• **Assigned task**: Each line below must be set down exactly; omit any image you find.

• **Stored data entries**:

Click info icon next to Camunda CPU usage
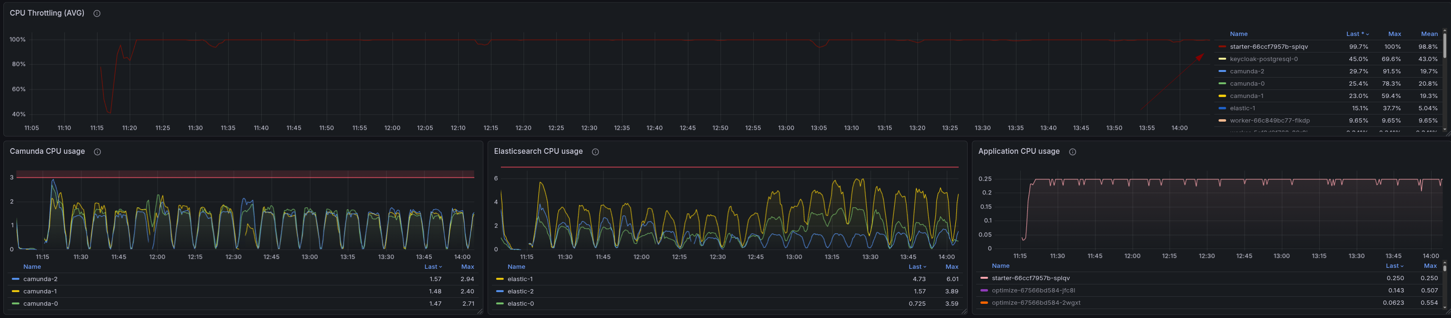The width and height of the screenshot is (1451, 318). tap(97, 152)
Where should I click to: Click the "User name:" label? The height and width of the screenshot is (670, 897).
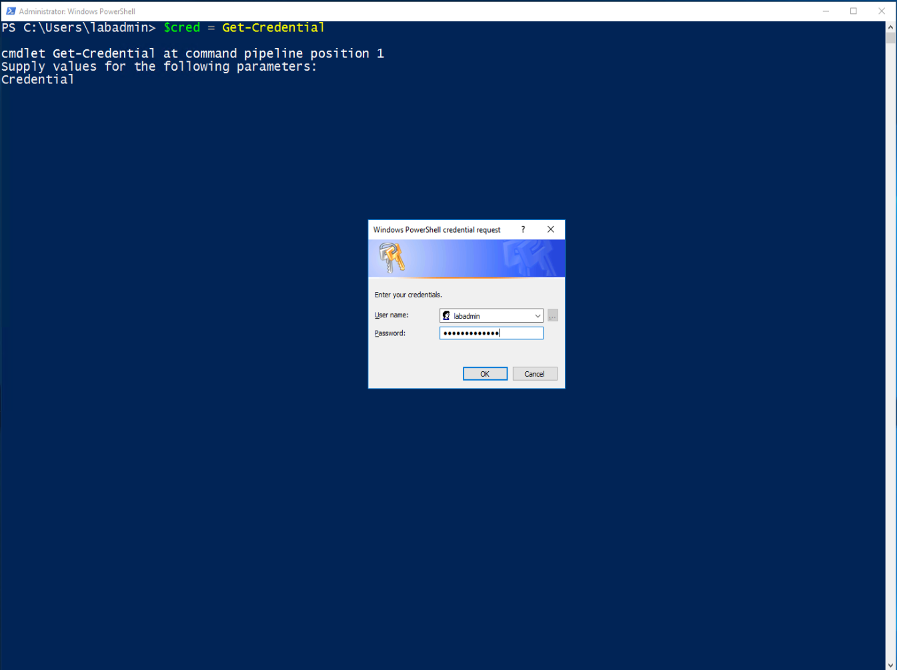click(391, 315)
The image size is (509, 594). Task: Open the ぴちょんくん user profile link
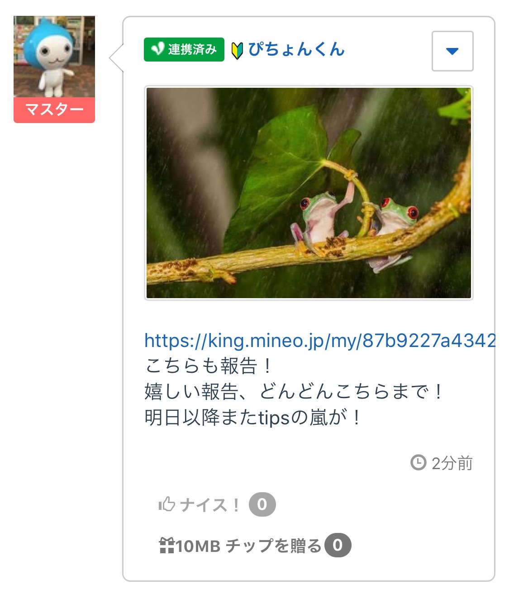pos(296,49)
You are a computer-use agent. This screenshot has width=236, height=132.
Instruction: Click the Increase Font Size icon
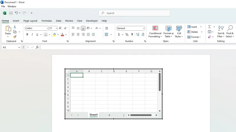pyautogui.click(x=60, y=28)
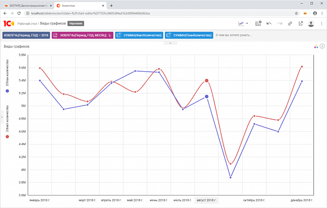This screenshot has height=208, width=327.
Task: Copy the chart link icon
Action: [290, 23]
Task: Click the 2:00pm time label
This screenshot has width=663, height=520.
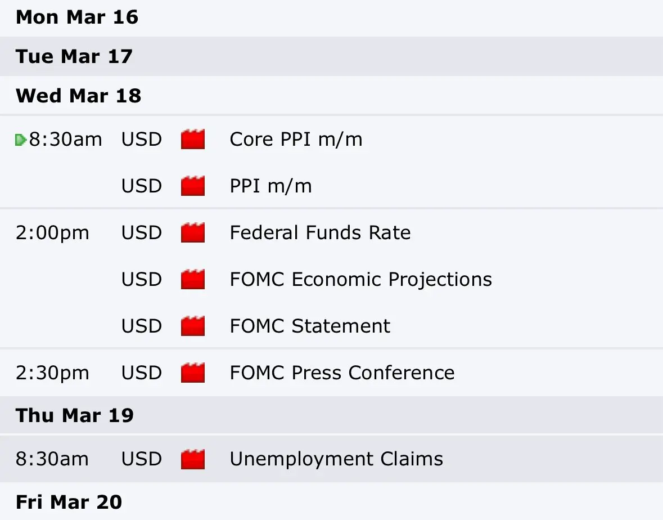Action: [52, 233]
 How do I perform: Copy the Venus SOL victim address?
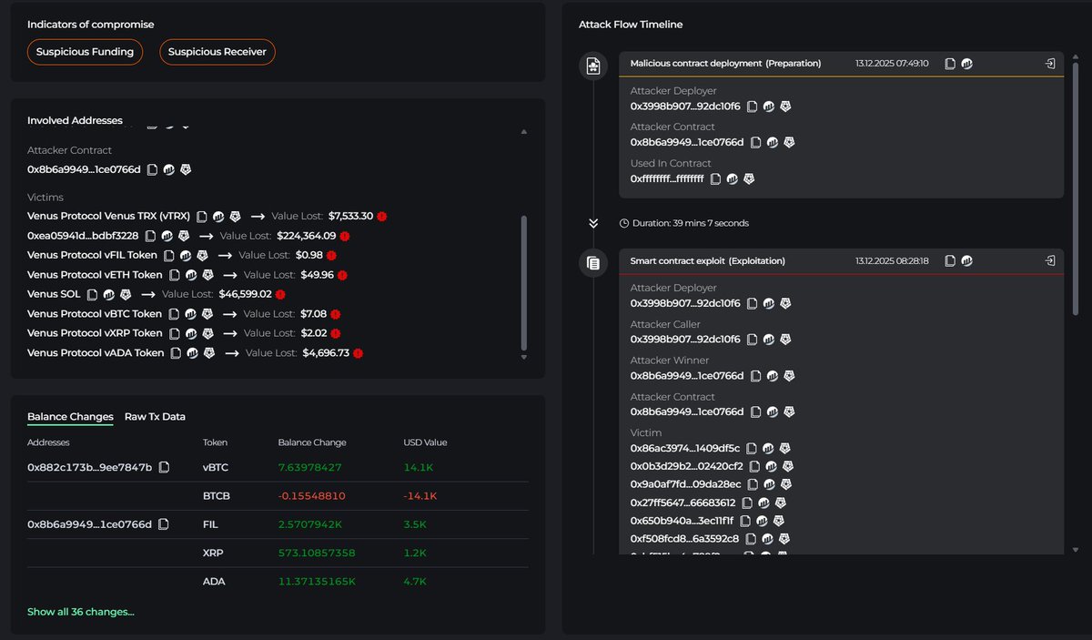pyautogui.click(x=92, y=294)
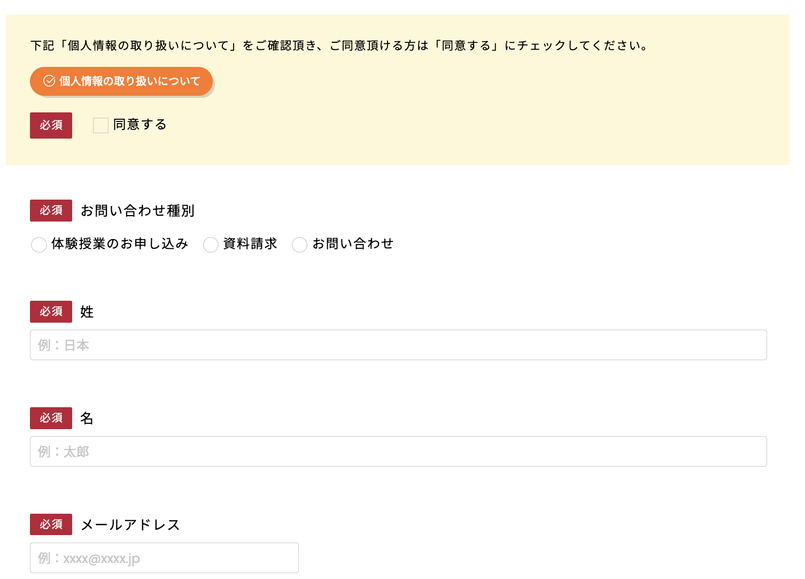Click the お問い合わせ種別 heading label
The image size is (805, 579).
[137, 211]
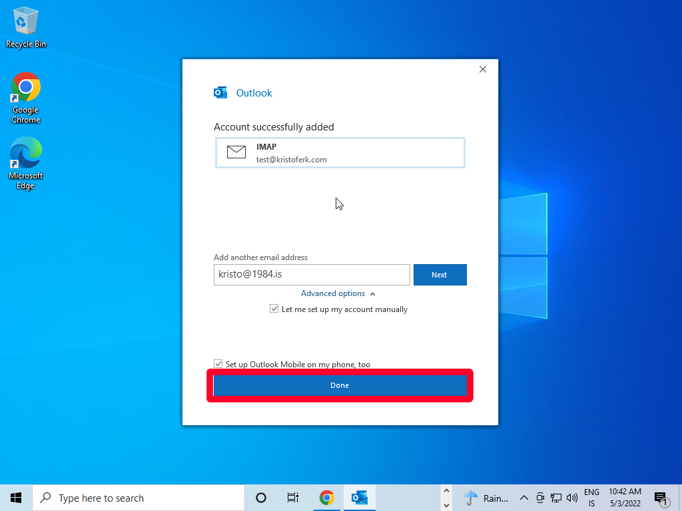682x511 pixels.
Task: Click the Outlook taskbar icon
Action: click(x=360, y=498)
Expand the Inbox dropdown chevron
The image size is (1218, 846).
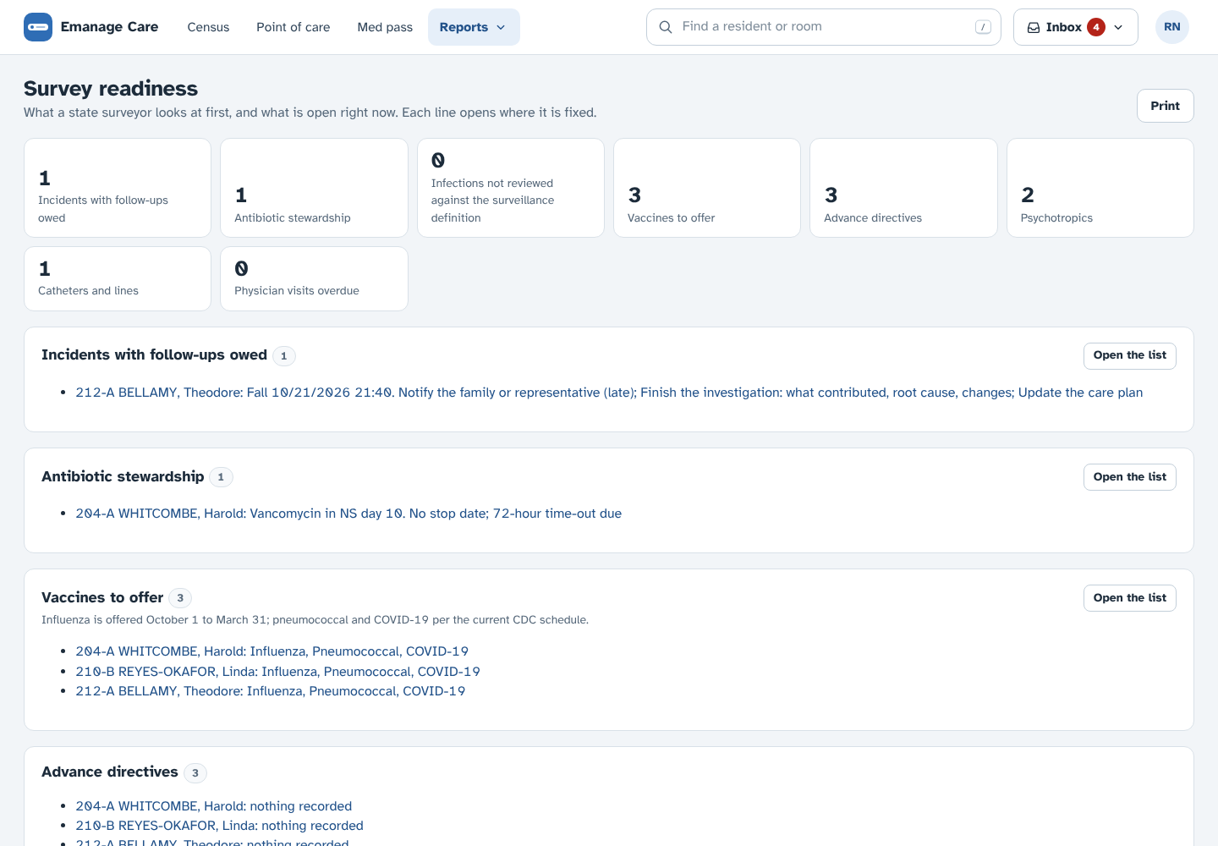(x=1118, y=27)
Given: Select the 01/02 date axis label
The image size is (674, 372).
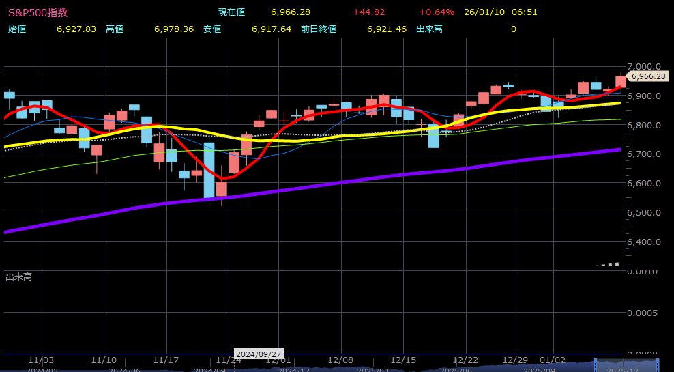Looking at the screenshot, I should pos(551,360).
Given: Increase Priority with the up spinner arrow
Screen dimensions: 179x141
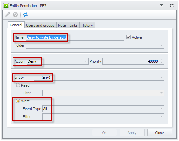Looking at the screenshot, I should point(161,60).
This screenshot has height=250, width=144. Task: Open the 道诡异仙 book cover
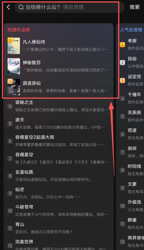(x=14, y=87)
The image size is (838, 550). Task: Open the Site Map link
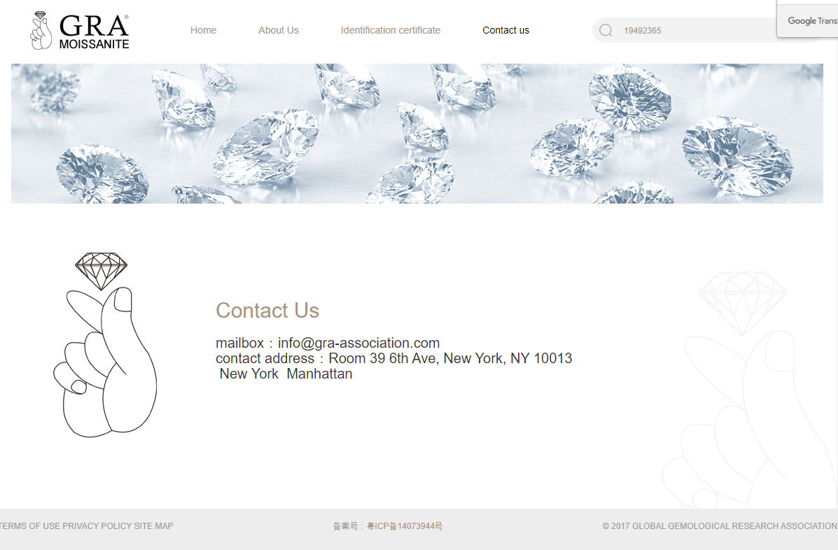coord(153,526)
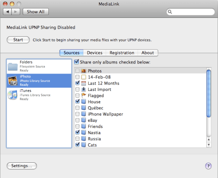Switch to the Devices tab

(95, 53)
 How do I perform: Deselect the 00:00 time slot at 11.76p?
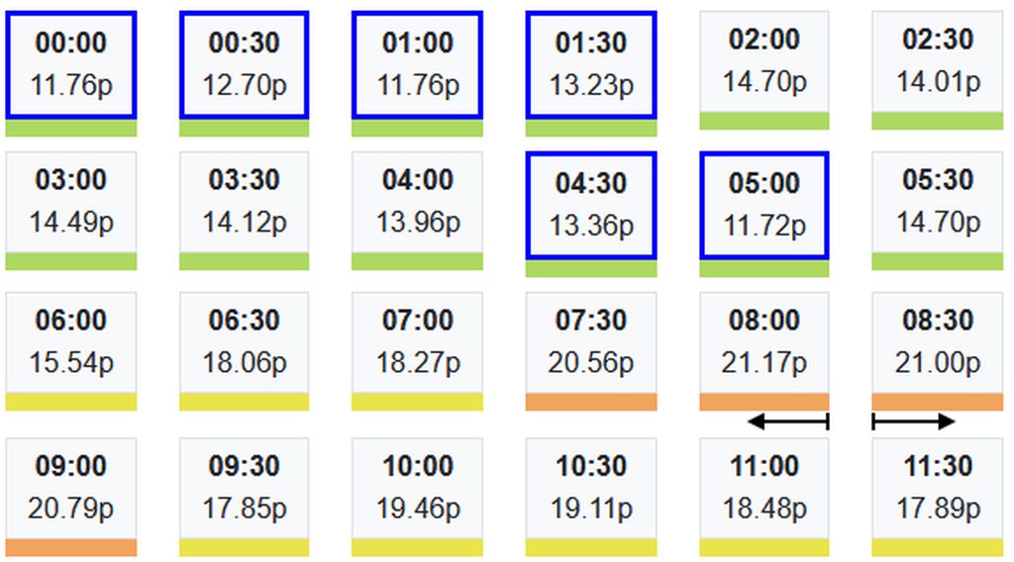(70, 65)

• **Problem solution**:
Click info icon next to Camunda CPU usage
The width and height of the screenshot is (1451, 318). tap(97, 152)
Where should I click to: Click the "User name:" label? The height and width of the screenshot is (670, 897).
click(391, 315)
The image size is (509, 594). Task: Open the ぴちょんくん user profile link
pos(296,49)
You are a computer-use agent. This screenshot has width=236, height=132.
Instruction: Click the Increase Font Size icon
pyautogui.click(x=60, y=28)
This screenshot has height=208, width=327.
Task: Copy the chart link icon
Action: [290, 23]
Task: Click the 2:00pm time label
This screenshot has width=663, height=520.
Action: [52, 233]
 How do I perform: Copy the Venus SOL victim address?
pyautogui.click(x=92, y=294)
Click the お問い合わせ種別 heading label
The image size is (805, 579).
[137, 211]
682x511 pixels.
Task: Click the Outlook taskbar icon
Action: click(x=360, y=498)
Expand the Inbox dropdown chevron
The image size is (1218, 846).
(x=1118, y=27)
Given: Select the 01/02 date axis label
The image size is (674, 372).
Looking at the screenshot, I should pos(551,360).
Given: Increase Priority with the up spinner arrow
Screen dimensions: 179x141
Looking at the screenshot, I should point(161,60).
This screenshot has height=250, width=144. Task: Open the 道诡异仙 book cover
(x=14, y=87)
The image size is (838, 550). Task: Open the Site Map link
coord(153,526)
Switch to the Devices tab

(95, 53)
 How do I perform: Deselect the 00:00 time slot at 11.76p?
(70, 65)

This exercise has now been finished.